Following the subprime crisis in the global market, the foreign operations of ICICI Bank, India’s second largest bank, had reported a mark-to-market (MTM) loss of $264.34 million (around Rs 1,060 crore) from its exposure to credit derivatives and investments as on January 31 this year. The bank said investment losses caused by market turmoil in the wake of the subprime crisis could wipe up to 9 per cent off this year’s profit.
The bank’s shares tanked by about 9 per cent on the Bombay Stock Exchange after Union minister of state for finance P K Bansal, in a written reply to a question in Rajya Sabha, put the MTM losses of the bank at $ 264.34 million as on January 31, 2008.
“We don’t have any direct exposure to subprime. It’s not technically a subprime loss,” joint managing director Chanda Kochhar told reporters. She said the bank will book ‘mark-to-market’ loss of $70 million on its investments in this quarter as credit spreads have widened due to subprime crisis. “We have accounted for the loss of about $ 90 million up to December 2007. In this quarter, we have provided for a marked-to-market loss of about $70 million - $ 50 million in ICICI Bank and another $ 20 million in ICICI Bank subsidiaries,” Kochhar said.
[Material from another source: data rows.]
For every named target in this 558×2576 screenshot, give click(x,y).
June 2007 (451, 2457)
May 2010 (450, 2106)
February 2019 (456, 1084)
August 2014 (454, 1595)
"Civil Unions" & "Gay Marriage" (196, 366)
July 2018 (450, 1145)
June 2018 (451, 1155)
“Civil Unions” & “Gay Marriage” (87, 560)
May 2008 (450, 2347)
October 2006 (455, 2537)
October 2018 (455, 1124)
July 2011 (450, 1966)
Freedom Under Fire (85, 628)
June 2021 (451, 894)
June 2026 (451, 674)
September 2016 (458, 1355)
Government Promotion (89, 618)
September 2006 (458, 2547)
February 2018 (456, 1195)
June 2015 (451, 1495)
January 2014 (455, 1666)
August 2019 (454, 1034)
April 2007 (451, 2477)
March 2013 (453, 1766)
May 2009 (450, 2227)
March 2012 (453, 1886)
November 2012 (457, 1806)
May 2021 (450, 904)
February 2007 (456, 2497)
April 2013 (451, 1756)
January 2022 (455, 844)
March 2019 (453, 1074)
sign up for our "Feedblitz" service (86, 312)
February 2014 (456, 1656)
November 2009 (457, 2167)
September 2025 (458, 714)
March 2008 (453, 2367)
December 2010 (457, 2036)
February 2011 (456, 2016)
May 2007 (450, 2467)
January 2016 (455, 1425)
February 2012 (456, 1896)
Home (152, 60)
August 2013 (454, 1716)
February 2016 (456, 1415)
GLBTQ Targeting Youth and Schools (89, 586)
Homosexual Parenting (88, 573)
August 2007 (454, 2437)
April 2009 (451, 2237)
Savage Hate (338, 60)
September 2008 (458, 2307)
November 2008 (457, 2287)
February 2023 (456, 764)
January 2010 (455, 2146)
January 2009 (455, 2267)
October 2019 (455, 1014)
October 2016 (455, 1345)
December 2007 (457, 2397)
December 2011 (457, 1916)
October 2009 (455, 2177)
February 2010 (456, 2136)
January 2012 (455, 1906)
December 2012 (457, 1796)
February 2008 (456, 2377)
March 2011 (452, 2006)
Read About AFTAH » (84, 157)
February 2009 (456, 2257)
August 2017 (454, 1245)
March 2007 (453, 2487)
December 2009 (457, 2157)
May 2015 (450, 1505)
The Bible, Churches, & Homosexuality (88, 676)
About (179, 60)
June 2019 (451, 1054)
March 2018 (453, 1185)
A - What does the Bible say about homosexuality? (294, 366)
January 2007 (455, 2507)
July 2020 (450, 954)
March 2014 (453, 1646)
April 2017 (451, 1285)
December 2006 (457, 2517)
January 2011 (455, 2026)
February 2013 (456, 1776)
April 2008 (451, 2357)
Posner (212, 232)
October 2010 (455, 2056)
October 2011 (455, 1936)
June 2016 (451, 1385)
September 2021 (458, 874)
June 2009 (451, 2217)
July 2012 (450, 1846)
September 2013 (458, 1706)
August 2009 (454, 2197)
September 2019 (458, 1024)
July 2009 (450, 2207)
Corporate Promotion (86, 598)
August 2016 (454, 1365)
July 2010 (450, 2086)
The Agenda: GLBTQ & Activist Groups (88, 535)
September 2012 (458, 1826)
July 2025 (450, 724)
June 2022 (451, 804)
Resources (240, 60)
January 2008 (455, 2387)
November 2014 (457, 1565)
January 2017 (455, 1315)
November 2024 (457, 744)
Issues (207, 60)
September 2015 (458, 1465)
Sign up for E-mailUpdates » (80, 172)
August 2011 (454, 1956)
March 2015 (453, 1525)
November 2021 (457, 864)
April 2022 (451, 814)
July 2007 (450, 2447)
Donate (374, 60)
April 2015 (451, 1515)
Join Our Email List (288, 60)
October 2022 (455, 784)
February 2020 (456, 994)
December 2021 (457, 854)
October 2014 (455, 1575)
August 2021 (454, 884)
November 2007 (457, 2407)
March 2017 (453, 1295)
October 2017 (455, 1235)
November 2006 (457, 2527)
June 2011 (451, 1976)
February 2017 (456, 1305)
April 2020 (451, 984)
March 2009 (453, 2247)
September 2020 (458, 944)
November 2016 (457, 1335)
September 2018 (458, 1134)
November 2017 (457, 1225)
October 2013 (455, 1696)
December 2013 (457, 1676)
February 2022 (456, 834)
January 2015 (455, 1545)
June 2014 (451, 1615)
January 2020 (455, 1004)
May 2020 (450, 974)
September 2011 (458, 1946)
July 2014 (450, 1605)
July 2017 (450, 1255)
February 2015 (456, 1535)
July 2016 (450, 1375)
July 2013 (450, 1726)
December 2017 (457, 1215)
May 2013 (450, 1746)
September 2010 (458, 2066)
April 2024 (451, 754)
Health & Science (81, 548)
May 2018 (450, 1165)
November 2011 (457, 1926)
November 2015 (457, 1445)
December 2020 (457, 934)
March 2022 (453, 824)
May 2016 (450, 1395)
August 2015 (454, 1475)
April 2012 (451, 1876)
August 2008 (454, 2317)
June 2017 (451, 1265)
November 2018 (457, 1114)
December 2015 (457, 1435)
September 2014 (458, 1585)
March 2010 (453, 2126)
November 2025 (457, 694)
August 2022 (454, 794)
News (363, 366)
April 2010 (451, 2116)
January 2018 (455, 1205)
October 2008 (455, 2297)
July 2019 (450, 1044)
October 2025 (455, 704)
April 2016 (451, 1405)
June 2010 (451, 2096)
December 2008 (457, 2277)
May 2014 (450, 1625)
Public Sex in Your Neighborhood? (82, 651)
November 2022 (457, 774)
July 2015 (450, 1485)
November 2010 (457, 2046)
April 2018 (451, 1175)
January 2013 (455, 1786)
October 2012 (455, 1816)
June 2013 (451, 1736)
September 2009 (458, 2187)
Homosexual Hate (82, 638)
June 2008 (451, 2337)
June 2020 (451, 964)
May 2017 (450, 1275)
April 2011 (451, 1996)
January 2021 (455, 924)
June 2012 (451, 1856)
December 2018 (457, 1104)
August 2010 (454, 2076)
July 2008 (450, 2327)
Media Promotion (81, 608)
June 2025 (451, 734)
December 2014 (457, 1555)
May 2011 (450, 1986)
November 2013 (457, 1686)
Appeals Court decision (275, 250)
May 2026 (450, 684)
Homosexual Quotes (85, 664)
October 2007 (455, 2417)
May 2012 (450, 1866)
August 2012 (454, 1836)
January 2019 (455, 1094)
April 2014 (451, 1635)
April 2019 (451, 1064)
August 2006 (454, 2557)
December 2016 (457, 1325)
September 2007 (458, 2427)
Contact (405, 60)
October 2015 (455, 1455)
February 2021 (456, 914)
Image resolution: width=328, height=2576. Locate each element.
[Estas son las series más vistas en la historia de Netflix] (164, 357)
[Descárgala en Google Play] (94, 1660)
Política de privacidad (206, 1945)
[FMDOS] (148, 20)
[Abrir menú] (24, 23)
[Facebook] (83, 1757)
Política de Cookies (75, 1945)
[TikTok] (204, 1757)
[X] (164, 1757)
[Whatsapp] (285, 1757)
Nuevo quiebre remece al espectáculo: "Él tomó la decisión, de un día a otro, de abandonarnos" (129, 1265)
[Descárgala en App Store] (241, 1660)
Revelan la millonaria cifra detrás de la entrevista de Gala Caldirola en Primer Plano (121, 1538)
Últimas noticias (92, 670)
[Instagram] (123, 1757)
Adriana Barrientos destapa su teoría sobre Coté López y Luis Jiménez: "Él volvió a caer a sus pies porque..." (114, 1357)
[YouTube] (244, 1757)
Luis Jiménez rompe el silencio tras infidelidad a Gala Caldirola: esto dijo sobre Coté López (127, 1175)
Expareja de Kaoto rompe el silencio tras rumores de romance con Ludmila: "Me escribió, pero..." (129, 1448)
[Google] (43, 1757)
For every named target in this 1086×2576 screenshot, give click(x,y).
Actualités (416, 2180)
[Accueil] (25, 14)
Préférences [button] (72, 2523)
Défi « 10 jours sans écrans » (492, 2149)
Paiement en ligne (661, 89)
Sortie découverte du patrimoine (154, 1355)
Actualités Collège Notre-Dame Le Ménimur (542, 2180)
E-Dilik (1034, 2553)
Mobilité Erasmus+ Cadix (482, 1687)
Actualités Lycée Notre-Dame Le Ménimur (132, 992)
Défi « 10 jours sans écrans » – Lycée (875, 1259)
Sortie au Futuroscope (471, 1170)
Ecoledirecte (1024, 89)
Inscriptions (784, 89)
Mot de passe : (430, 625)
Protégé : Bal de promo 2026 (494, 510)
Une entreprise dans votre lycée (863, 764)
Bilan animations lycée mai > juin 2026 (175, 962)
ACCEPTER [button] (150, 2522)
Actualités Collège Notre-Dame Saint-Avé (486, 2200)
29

ICICI Bank and its overseas banking subsidiaries have an aggregate exposure of $ 2.2 billion in credit derivatives. As of January 31, 2008, the mark-to-market negative on this portfolio due to movement of credit spreads was about $ 155 million of which $ 88 million had been provided for in the bank ‘s financial statements for the nine months ended December 2007.